BEGIN Information provided

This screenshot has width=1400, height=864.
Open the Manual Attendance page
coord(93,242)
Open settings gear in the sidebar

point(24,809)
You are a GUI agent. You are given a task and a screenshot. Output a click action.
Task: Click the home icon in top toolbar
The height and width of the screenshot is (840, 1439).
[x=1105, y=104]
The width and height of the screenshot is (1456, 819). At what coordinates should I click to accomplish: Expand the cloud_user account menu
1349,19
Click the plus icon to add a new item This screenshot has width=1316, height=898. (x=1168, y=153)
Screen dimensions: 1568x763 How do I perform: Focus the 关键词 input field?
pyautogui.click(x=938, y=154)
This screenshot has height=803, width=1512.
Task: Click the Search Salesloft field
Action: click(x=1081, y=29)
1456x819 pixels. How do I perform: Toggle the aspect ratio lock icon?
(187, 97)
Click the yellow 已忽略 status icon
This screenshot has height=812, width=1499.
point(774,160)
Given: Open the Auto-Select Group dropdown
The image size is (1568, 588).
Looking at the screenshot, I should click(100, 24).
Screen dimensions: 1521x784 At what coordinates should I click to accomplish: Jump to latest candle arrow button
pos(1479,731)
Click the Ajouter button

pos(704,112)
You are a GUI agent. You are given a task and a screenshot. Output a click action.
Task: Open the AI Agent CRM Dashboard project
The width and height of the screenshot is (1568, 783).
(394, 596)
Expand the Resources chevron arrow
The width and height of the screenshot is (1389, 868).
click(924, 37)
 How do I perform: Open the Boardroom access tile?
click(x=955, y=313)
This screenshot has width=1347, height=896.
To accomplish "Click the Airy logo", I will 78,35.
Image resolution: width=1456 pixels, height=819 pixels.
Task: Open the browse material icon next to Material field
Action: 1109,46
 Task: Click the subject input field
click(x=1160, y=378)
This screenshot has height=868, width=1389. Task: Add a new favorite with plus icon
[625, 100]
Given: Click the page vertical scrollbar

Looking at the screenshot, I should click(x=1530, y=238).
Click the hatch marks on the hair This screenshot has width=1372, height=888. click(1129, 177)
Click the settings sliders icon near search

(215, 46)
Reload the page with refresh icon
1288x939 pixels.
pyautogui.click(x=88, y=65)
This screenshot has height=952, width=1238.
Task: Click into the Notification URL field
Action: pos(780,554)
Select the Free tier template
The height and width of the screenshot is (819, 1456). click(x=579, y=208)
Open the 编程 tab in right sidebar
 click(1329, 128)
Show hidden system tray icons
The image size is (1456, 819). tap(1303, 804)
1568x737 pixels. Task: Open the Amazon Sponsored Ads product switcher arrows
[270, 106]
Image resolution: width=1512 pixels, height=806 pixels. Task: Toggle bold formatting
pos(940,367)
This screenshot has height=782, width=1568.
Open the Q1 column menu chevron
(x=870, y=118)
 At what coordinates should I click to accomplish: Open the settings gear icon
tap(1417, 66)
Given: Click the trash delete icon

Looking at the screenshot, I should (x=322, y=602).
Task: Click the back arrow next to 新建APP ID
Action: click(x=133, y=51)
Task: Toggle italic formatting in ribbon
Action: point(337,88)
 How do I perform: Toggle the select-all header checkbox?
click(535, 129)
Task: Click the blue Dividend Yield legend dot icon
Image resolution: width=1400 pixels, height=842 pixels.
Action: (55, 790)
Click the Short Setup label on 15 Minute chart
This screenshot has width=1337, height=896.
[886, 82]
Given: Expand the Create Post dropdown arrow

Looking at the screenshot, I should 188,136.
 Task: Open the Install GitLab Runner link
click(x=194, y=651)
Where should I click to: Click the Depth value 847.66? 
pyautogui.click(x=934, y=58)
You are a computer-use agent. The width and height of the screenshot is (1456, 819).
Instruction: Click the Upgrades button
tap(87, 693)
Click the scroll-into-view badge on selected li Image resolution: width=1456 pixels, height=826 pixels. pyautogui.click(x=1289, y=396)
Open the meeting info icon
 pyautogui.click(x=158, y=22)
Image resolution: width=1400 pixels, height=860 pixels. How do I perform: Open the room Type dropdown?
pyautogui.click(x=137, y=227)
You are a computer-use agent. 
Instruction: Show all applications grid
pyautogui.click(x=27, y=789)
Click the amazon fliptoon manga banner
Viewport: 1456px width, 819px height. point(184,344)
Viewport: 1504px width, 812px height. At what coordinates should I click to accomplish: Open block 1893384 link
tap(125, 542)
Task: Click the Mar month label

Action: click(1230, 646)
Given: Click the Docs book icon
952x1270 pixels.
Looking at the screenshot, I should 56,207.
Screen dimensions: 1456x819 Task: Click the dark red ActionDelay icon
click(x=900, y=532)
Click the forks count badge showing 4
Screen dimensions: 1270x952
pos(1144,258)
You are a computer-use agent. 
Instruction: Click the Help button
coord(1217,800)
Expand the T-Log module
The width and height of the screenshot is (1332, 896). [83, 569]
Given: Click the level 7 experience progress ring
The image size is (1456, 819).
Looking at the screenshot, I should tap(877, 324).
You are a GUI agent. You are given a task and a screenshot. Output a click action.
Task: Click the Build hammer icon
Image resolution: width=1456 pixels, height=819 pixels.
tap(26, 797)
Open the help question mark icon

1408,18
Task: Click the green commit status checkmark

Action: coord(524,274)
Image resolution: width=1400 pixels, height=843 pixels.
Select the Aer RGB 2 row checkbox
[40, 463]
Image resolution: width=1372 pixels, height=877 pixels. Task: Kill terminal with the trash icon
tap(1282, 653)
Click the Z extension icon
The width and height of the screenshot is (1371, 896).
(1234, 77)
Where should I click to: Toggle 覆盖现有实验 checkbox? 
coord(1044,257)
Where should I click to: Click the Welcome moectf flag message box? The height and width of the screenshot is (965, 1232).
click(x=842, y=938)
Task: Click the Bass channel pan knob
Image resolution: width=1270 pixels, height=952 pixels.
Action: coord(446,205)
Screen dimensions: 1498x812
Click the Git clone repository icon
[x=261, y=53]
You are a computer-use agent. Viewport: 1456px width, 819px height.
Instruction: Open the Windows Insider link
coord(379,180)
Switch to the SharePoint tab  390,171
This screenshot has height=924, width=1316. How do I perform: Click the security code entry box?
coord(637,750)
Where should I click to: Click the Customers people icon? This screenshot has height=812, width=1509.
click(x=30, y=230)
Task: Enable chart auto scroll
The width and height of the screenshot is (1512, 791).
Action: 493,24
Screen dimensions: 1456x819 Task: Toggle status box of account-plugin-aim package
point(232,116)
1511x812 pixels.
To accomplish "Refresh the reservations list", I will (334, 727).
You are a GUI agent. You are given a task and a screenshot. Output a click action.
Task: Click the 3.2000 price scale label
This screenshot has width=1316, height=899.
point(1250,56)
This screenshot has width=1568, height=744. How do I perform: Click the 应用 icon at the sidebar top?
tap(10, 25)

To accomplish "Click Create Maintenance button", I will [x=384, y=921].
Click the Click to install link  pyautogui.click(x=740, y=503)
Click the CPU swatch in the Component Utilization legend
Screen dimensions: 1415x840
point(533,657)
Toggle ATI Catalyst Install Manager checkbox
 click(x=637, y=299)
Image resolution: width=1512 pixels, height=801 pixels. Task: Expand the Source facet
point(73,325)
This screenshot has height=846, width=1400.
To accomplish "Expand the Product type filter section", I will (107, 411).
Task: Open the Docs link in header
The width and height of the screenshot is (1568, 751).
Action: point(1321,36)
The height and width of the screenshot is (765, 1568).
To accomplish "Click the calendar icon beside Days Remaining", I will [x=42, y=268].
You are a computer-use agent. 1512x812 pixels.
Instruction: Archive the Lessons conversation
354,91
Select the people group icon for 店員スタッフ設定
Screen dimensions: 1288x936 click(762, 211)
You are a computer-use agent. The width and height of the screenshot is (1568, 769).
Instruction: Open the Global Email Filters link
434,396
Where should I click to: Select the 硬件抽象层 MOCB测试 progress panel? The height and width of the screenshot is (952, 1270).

END Information provided

Directions: Look over the entries above and tally the lines containing the string "legend"; the answer is that total only.

Solution to the exercise: 2